→ REQUIRED ACTIONS:
1) In the forum thread on integrating (ln x)^2, rewrite the paragraph beginning "Use integration by parts" more briefly, keeping its main facts.
2) In the forum thread on integrating (ln x)^2, what is the chain rule said to be for?

→ EXCERPT TO READ:
..............................
How to integrate (In x)^2 ?

Question

How to integrate (In x)^2 ? thanks

Answer 1

Use integration by parts (Sorry I haven't access to typing the correct notation: I'll use (Itl) to mean the integral sign.)

(Itl) v du = uv - (Itl) u dv
In this case, as v = (ln x)^2, we have dv = 2 (ln x).(1/x) dx

Therefore (Itl) (ln x)^2 dx
= x (ln x)^2 - (Itl) x. 2(ln x).(1/x) dx
= x (ln x)^2 - (Itl) 2 (ln x) dx
Apply integration by parts again to the second term, getting
x (ln x)^2 - 2x ln x + (itl) 2x.(1/x) dx
= x (ln x)^2 - 2x ln x + (Itl) 2 dx
= x (ln x)^2 - 2x ln x + 2x,

which I guess is the same as the answer someone else found in a book of integrals.

Answer 2

Integral of (ln x)^2 dx = x[2 - 2lnx + (ln x)^2] + C

Ashish- Chain rule is for differentiation not integration

Answer 3

integral(ln(x)^2) = x(ln(x)^2) - 2xln(x) + 2x + c, using the method of Integration by Parts.

Basically, intg(udv) = uv - intg(vdu)

have u = (ln(x)^2), du = 2ln(x)*(1/x)
dv = dx, v = x

so you get: intg((ln(x)^2)dx) = x*(ln(x)^2) - intg(2ln(x))
..............................
→ SOURCE EXCERPT:
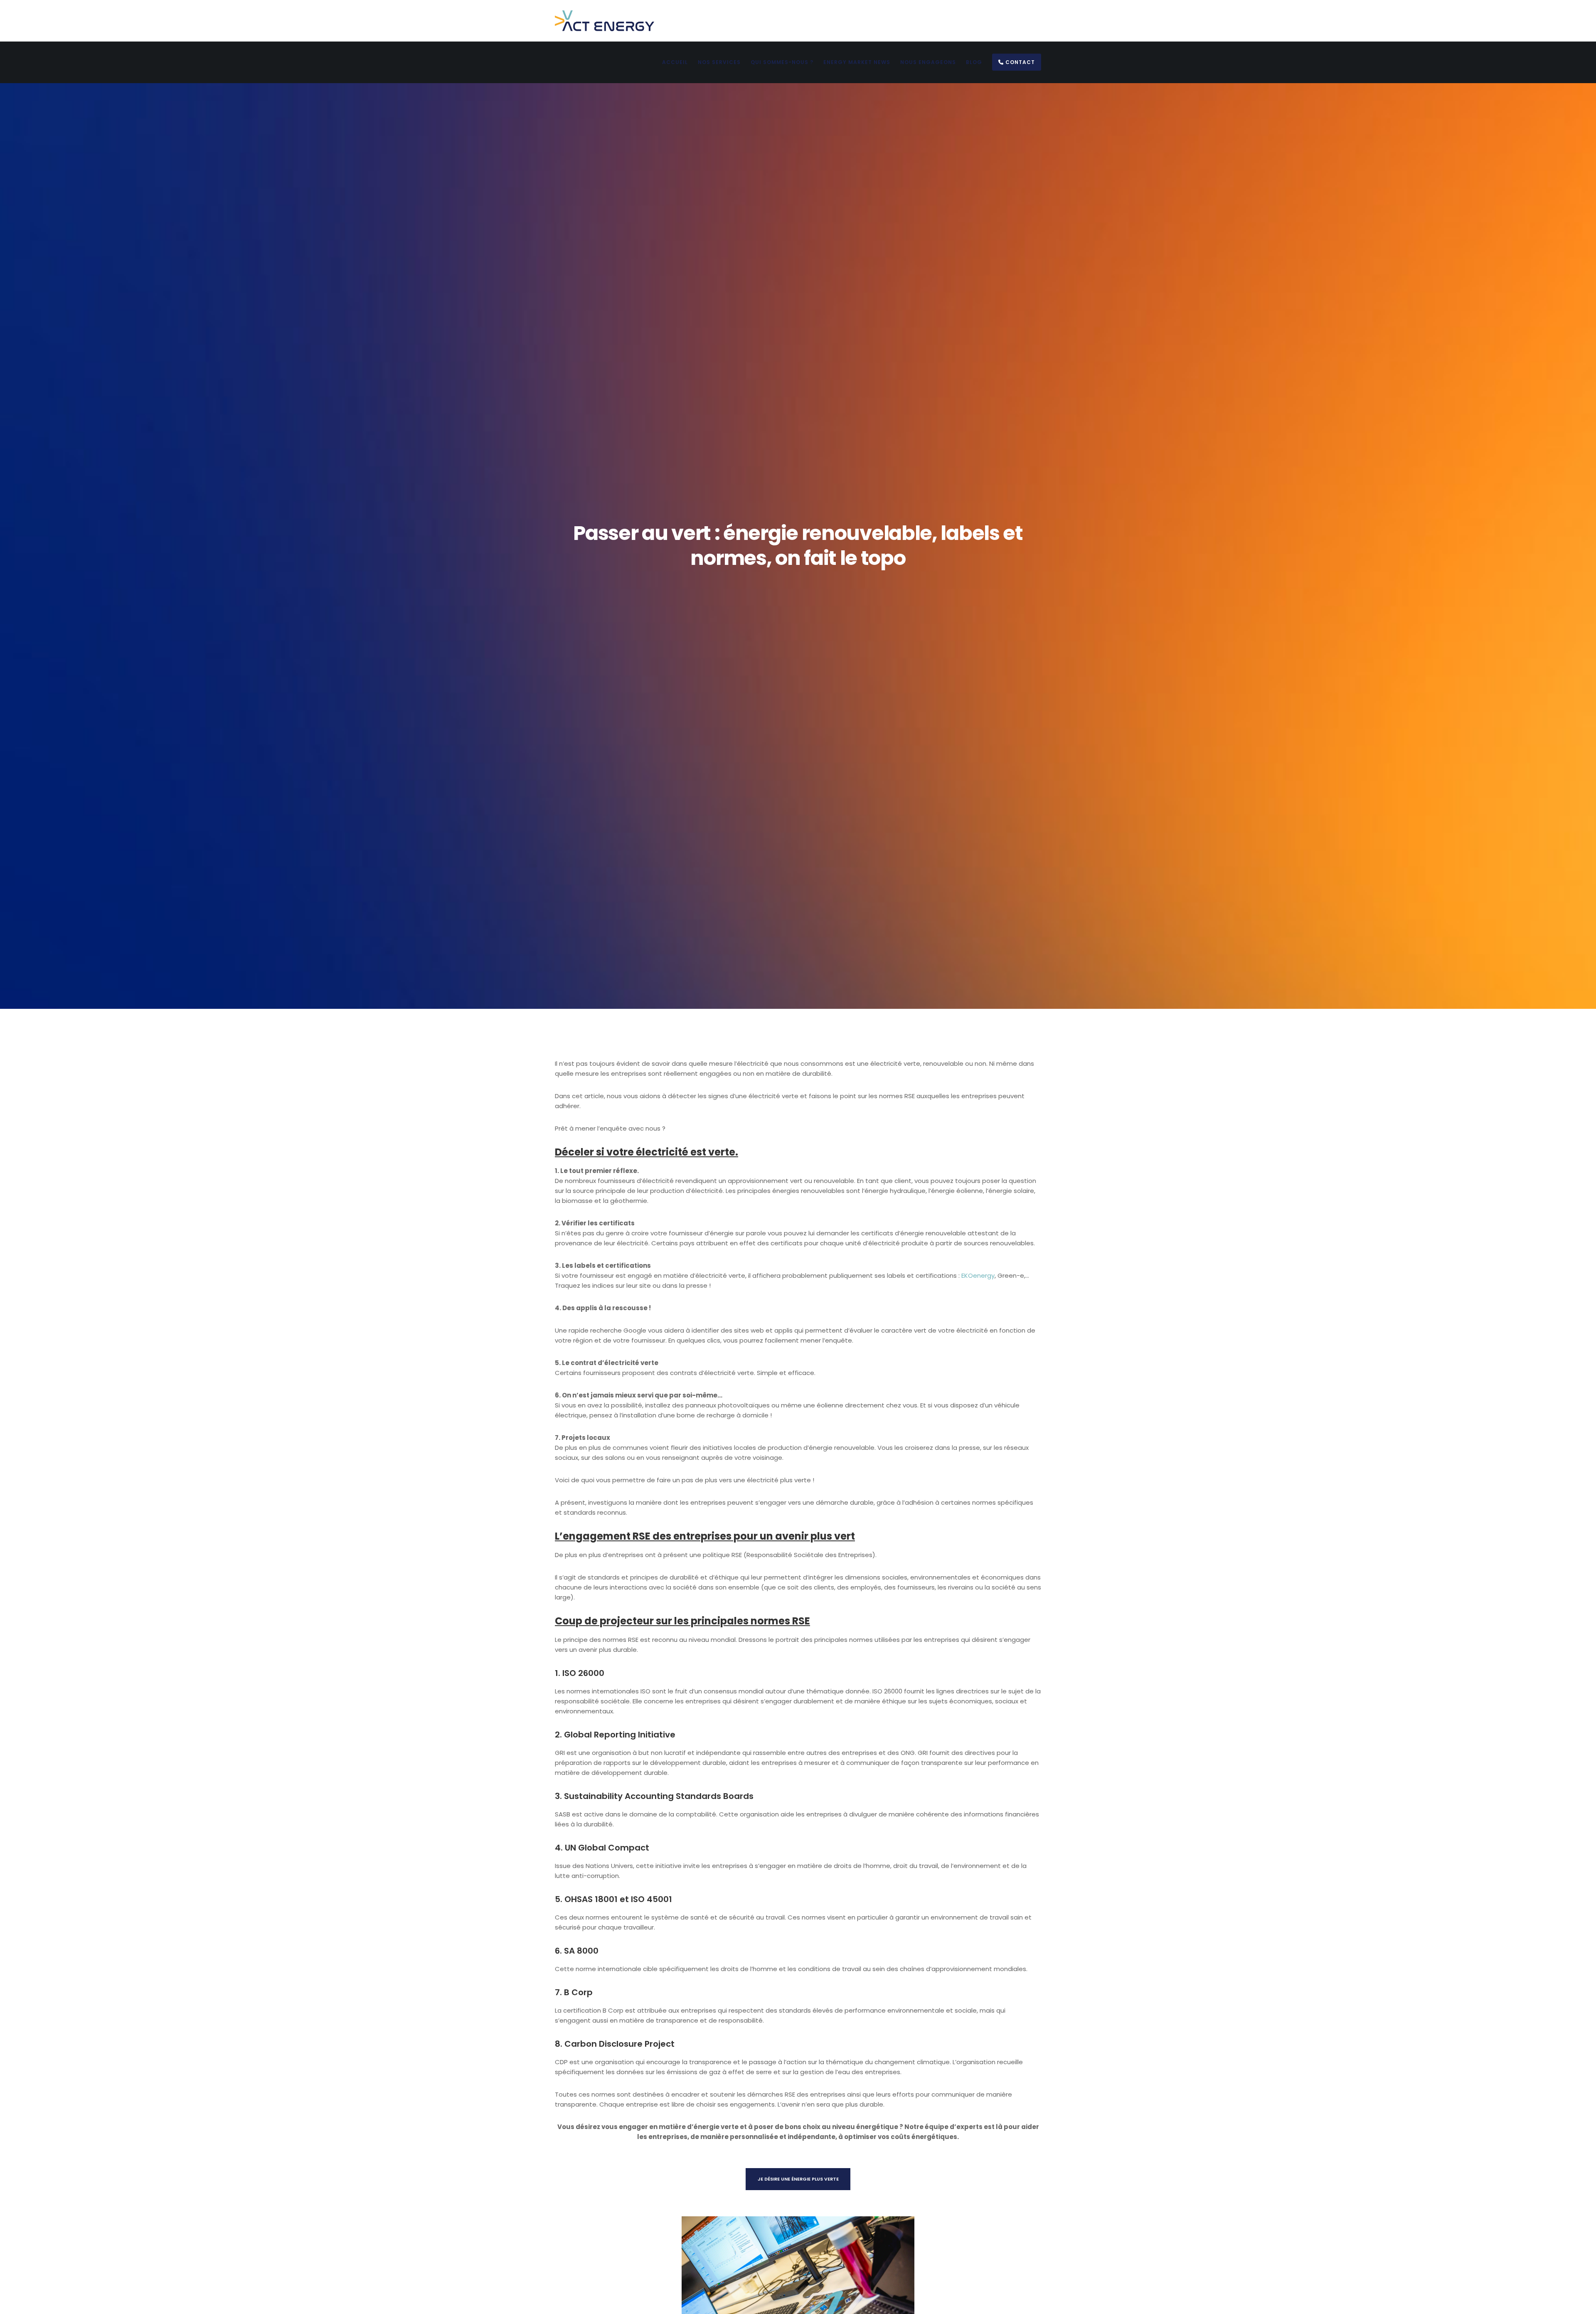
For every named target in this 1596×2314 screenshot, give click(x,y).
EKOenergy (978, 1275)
..............................
→ COMPLETED EXERCISE:
1) Use integration by parts. Because the proper notation can't be typed, (Itl) stands for the integral sign.

2) Differentiation, not integration.